STORED ROWS:

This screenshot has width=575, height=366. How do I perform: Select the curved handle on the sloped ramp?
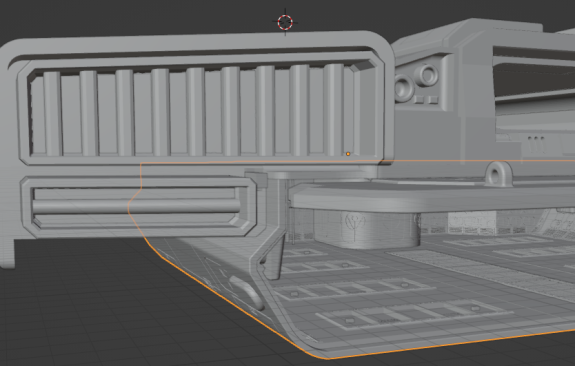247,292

==

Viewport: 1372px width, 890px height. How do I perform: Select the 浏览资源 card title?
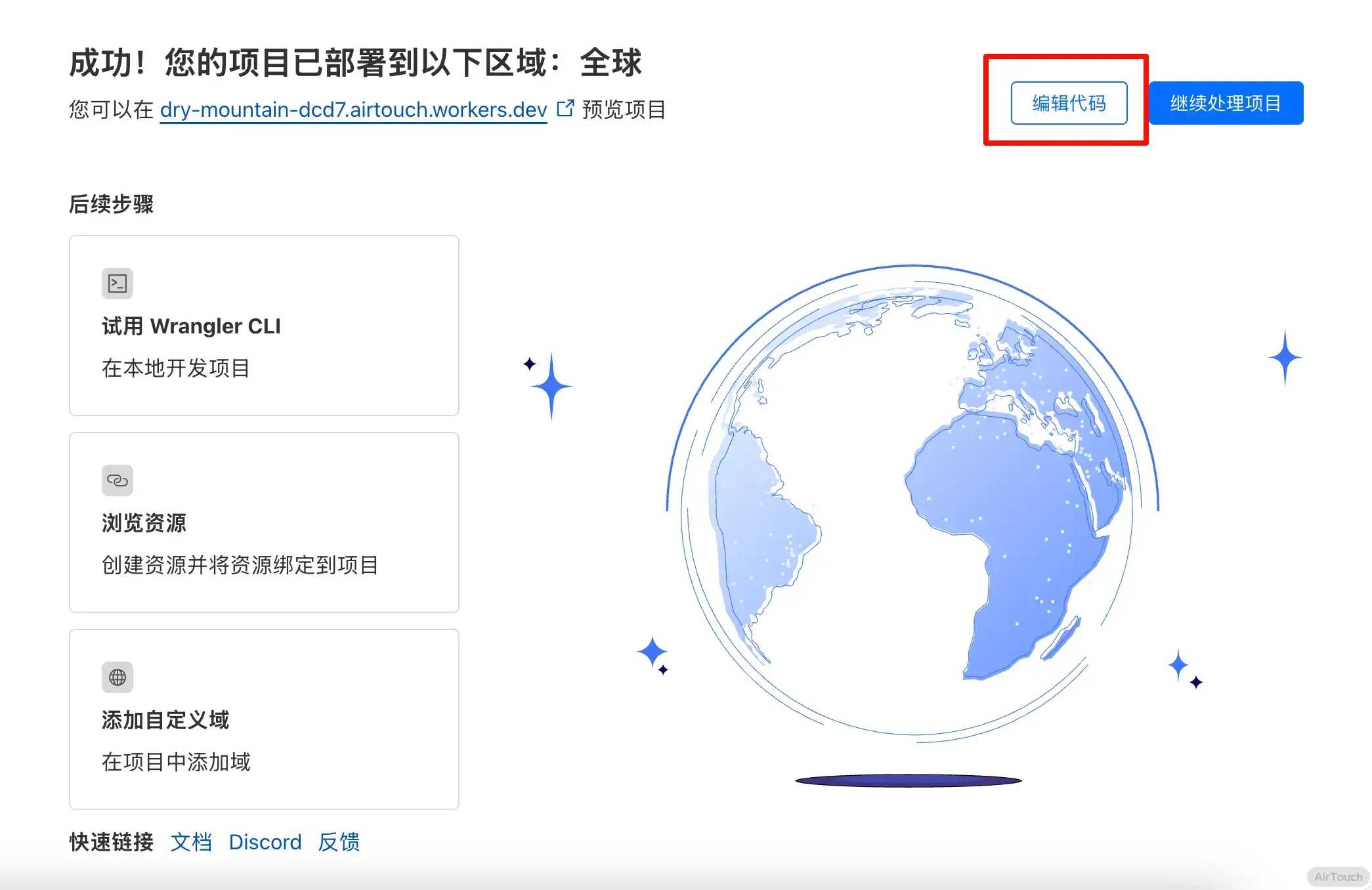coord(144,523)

--

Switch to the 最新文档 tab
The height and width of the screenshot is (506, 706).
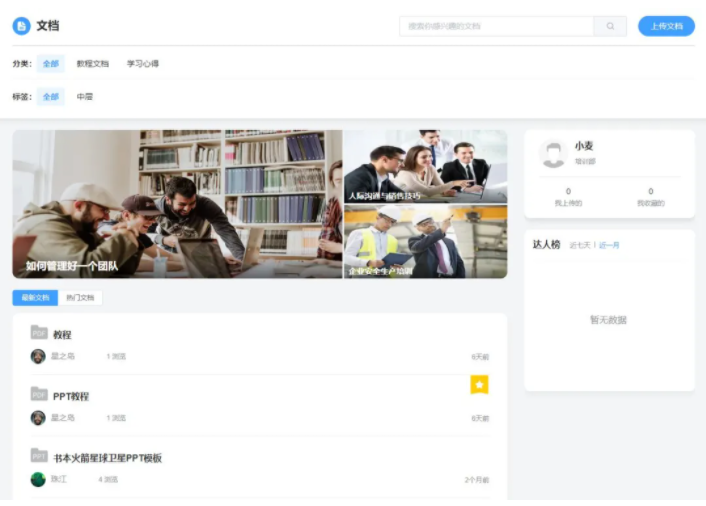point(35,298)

EXERCISE OBJECTIVE: Copy the rows above word for word, starting at the line containing "Viewport: 1372px width, 890px" and ending with the line containing "coord(144,523)", including both of those lines. Omit the pictures from your copy.

WORKED ANSWER:
Viewport: 1372px width, 890px height. How do I perform: Select the 浏览资源 card title?
coord(144,523)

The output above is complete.